The groundwater reservoir and its interaction with surface water facilitate lateral transport of continental water and energy. Current climate models do not account for long‐distance groundwater flow between model cells but route the atmospheric surplus (precipitation (P) minus evapotranspiration (ET)) directly to stream discharge within a model grid cell. We ask how much water exits a river basin without ever passing through its surface outlet? What are the climatologic and geologic factors influencing this flux? To answer these questions, a separation of groundwater flow from river flow is necessary. We use the ratio of stream discharge (Qr) to basin recharge (R = P − ET) for this purpose; where Qr:R < 1, a basin is considered a groundwater exporter; and where Qr:R > 1, a basin is considered a groundwater importer.

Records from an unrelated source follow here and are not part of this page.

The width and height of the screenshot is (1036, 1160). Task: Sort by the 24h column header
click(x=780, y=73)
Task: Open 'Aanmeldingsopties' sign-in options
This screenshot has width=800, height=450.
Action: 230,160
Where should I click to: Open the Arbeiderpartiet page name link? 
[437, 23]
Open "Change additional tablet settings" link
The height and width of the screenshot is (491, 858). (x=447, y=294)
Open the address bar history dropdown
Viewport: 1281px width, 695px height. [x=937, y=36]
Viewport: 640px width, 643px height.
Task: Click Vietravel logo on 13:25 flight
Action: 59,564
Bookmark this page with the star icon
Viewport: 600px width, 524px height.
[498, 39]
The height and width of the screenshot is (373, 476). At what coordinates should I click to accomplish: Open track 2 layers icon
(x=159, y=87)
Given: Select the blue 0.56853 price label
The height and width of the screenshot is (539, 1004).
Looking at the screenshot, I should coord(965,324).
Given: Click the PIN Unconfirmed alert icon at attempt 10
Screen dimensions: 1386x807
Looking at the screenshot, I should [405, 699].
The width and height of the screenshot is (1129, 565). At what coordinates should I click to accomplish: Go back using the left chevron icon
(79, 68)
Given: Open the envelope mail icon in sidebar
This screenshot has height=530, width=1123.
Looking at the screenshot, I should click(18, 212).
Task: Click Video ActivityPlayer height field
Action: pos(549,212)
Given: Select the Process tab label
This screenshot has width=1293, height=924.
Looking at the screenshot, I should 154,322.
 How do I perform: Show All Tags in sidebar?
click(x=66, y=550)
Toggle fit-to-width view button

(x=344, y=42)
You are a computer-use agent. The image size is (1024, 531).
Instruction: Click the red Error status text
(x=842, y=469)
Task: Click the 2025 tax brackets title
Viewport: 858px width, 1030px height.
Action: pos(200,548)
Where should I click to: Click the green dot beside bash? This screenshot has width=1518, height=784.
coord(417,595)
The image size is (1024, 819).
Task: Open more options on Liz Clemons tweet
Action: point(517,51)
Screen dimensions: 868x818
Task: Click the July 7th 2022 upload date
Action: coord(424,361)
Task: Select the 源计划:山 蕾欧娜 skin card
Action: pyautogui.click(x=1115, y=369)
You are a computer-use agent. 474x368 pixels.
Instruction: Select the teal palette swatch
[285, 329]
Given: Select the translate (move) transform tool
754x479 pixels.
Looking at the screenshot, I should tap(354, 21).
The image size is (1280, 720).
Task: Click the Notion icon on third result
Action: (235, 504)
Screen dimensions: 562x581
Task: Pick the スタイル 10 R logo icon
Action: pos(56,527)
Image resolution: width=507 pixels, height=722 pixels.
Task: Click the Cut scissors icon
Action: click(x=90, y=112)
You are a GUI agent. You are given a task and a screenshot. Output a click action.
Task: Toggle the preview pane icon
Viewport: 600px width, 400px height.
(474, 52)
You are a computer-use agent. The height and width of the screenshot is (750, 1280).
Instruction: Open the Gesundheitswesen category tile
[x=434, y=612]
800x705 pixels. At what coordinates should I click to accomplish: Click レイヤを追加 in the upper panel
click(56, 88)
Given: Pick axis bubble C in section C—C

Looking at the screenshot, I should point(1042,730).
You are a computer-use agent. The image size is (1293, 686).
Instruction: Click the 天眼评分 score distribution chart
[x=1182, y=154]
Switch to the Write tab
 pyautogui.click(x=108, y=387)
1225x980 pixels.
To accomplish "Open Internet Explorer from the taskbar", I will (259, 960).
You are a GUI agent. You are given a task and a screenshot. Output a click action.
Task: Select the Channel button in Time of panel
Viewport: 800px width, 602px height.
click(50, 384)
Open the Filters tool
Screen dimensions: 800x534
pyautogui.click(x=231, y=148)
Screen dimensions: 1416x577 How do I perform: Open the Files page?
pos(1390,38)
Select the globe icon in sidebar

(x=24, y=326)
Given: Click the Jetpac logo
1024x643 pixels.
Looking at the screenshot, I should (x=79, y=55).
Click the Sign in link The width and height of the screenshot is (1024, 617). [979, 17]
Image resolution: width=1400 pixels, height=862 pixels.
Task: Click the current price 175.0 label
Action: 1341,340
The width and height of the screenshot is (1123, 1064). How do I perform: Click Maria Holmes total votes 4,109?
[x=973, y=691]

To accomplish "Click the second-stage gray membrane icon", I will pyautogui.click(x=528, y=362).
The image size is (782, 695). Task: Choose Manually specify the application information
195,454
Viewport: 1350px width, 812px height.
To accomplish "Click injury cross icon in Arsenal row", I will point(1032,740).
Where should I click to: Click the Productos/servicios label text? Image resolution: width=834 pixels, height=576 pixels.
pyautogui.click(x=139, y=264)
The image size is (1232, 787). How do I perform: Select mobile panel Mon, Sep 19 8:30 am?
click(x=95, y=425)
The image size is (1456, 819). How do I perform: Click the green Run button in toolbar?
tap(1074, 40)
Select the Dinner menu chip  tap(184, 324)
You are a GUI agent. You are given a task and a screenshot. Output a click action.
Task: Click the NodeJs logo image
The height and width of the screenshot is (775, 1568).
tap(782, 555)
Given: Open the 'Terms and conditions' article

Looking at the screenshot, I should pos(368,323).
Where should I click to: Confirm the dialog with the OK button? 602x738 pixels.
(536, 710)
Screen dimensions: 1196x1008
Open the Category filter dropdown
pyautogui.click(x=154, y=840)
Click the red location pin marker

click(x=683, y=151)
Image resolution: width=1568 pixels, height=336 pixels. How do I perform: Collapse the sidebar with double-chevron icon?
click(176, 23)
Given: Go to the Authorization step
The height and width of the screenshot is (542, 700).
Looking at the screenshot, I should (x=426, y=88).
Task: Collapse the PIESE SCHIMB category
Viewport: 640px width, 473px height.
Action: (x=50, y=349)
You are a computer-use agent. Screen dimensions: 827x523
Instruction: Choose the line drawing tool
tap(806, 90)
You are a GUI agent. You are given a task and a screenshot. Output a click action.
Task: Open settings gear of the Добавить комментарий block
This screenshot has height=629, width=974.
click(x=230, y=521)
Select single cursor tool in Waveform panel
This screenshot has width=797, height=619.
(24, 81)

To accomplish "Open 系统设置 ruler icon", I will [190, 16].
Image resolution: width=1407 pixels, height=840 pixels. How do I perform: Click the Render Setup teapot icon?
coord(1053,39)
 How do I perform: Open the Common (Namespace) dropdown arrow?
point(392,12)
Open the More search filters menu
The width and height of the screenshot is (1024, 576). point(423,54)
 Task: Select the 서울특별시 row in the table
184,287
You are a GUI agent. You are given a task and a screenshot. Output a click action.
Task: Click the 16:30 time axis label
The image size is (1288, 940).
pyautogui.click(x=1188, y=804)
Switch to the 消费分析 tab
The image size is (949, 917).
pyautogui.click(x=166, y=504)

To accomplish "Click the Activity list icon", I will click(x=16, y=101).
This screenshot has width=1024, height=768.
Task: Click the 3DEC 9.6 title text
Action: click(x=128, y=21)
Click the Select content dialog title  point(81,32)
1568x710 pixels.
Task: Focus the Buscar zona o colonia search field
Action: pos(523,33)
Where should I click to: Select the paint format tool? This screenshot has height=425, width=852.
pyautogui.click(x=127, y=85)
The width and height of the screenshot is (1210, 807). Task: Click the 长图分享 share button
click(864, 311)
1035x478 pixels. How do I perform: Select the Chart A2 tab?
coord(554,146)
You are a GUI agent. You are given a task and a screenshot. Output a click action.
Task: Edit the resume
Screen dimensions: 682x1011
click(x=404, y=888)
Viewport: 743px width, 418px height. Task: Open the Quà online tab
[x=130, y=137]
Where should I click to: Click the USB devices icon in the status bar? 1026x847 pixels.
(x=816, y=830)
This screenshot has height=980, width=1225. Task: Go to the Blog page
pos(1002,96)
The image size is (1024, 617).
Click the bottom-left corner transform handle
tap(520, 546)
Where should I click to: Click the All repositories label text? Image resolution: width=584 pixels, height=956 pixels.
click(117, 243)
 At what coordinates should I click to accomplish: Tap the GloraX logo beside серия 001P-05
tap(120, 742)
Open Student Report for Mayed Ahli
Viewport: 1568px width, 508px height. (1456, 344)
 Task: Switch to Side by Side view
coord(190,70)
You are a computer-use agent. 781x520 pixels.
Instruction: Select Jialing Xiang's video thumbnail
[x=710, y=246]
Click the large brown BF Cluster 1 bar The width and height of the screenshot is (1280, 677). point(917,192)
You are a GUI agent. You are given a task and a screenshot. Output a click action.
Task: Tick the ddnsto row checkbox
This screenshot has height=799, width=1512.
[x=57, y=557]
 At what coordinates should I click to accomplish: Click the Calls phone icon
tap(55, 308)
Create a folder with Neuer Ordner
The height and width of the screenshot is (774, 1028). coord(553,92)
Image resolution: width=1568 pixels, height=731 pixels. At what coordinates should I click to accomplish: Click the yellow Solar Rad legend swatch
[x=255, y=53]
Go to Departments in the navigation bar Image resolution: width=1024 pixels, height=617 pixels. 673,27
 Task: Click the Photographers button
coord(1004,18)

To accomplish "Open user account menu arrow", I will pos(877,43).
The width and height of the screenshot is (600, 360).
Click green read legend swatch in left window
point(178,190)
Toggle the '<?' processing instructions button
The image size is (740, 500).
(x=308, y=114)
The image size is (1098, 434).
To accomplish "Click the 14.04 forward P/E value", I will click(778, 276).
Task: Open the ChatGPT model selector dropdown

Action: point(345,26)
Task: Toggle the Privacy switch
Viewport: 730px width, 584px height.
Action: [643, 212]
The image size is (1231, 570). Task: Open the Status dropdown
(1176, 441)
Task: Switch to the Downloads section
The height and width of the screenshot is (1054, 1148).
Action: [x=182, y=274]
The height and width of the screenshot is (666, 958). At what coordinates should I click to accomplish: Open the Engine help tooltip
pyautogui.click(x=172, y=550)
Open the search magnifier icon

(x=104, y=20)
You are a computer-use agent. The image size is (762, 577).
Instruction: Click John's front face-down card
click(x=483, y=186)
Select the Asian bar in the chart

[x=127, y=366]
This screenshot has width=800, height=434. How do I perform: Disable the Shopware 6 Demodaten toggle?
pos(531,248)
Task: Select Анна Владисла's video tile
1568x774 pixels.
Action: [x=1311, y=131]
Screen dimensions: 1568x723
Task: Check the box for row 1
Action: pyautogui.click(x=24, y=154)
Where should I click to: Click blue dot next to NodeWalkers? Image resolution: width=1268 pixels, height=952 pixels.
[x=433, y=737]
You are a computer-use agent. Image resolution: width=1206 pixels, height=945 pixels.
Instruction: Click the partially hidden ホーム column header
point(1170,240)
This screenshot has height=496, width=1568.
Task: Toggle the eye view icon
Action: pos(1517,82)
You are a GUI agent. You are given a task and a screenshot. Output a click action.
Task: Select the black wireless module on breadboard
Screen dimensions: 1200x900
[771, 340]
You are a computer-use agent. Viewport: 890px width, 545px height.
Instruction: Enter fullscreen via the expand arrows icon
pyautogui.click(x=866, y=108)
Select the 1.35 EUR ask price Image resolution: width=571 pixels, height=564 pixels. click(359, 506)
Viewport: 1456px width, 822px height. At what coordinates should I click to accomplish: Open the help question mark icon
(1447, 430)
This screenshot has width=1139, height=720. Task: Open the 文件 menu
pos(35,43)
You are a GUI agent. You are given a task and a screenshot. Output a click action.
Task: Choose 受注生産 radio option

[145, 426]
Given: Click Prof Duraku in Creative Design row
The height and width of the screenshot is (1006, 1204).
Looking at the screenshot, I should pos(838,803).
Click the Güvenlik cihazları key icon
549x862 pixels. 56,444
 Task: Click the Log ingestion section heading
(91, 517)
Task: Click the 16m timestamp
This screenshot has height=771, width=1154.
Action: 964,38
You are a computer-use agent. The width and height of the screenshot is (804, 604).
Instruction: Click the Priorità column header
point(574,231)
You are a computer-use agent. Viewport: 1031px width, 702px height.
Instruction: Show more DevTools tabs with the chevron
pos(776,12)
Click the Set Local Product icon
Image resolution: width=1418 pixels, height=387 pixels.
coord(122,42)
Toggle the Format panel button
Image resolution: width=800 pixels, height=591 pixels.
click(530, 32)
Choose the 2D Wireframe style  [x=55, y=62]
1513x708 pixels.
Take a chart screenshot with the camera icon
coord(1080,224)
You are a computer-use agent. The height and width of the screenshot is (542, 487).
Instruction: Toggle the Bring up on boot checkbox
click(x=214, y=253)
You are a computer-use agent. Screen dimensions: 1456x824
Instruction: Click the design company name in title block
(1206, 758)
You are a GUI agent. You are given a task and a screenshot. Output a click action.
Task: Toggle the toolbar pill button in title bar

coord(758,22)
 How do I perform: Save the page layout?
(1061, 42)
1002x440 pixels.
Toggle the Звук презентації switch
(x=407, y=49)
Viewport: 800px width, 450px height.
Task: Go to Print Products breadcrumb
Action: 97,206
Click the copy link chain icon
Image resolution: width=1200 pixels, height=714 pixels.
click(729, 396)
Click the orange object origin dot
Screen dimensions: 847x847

Here Qr is obtained from 39 years of U.S. Geological Survey Hydro‐Climatic Data Network observed stream discharge from 1555 basins across the continental United States, and R (P − ET) is derived from 50 years of hydrologic simulation by the Variable Infiltration Capacity model. It was found that the Qr:R ratio deviates significantly from 1 across the continent. Detailed investigations of individual basins suggest that the deviations are primarily a function of geology, while climate and basin scale influence the magnitude of these deviations. Further, a marked incongruity between the surface and groundwater flow directions is apparent, suggesting that surface drainage is only partially indicative of subsurface flow regimes. The apparent significance of this long‐distance groundwater flow component reinforces the need for inclusion of the groundwater reservoir in current water cycle and climate modeling efforts.